What if integration, which solves some problems, causes others?
As in, if integration is done to remove size and weight or to enable information sharing but then you can’t keep the various integrated parts up to date, what do you do for the next 5–7 years? Especially when you’re likely to see two or more technology advancements in commercial entertainment electronics during that time?
Like we said — we came up with a lot of questions of our own trying to answer a question. But here’s what we know: A complex, fully integrated is one way to accomplish accelerated innovation. Until it isn’t. Because technology changes. Really quickly. And if doesn’t, you probably won’t want it for very long.

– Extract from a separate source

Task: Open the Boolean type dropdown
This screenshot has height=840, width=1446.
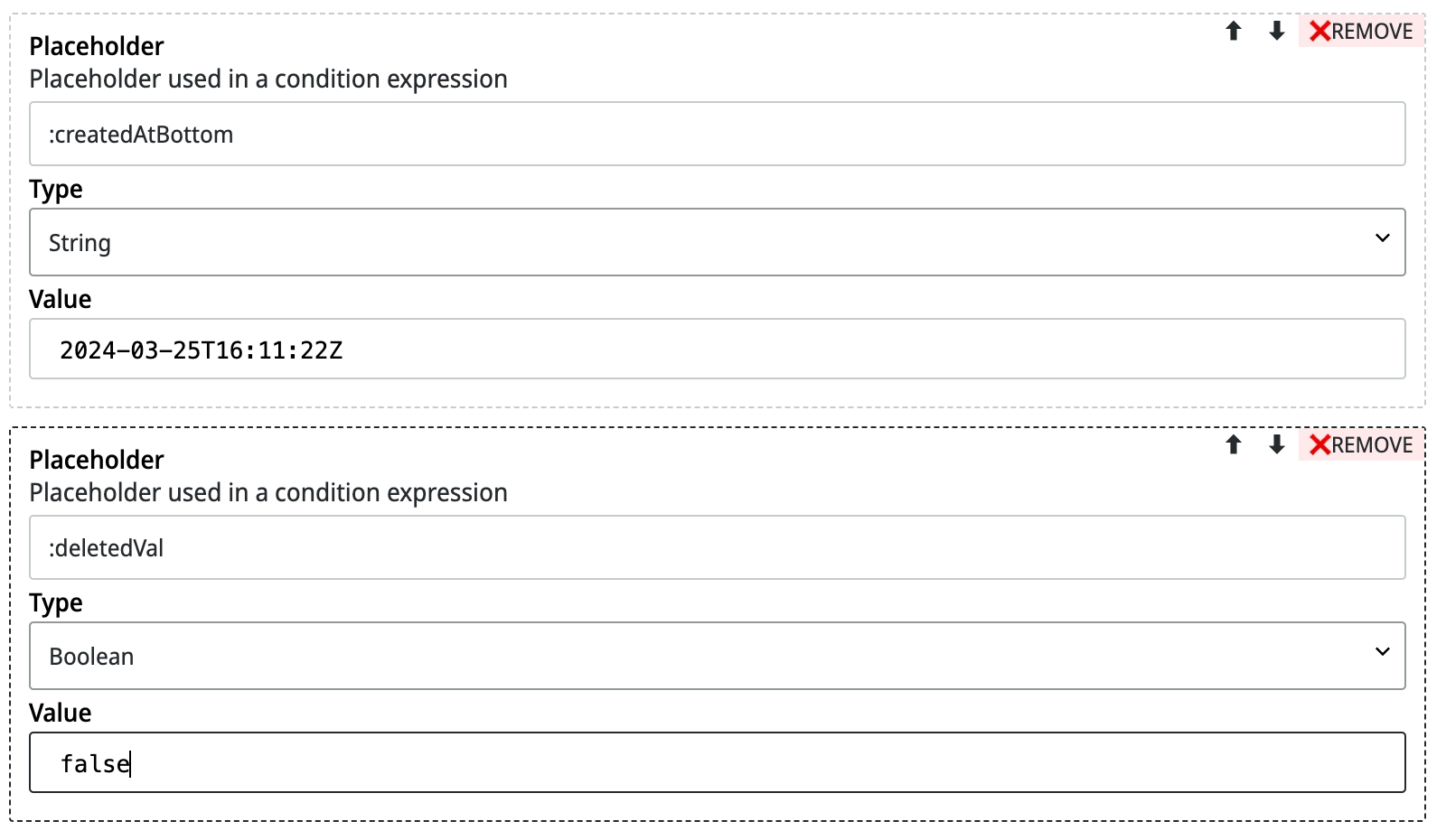Action: click(717, 656)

We know that may sound different than what a lot of other folks are pontificating about in our industry. And the difference in thinking, well the Innov8 Brain* is to blame for that.
*The Innov8 Brain is filled with 150 years’ experience in aviation-related fields and tends to reframe problems in a way that pushes out unique solutions. In other words, it’s been there, done that and craves a new approach.
For instance, what if you could accelerate innovation by simplifying — a product, a process, an approach…a way of thinking, that nets out as a way to work better, smarter and more efficiently? Can innovation be accelerated that way? Or what if something was unbundled to a point where it becomes flexible enough to accommodate a variety of needs (aka flexible on flexible)?
Then what? Then you’re left to design the process, or in our case, the products to suit that approach.
That’s what the Innov8 brain has been up to. We don’t just look at the problem — the problem being the amount of time and money it takes to completely retrofit outdated aircraft cabins to accommodate new technology and multiple operating devices. We deconstruct it. So we can solve it a few different ways.
Want to know more? We’ll publish the second installment in this three-part series soon! #accelerateinnov8tion #whereweinnov8 #acceler8innov8”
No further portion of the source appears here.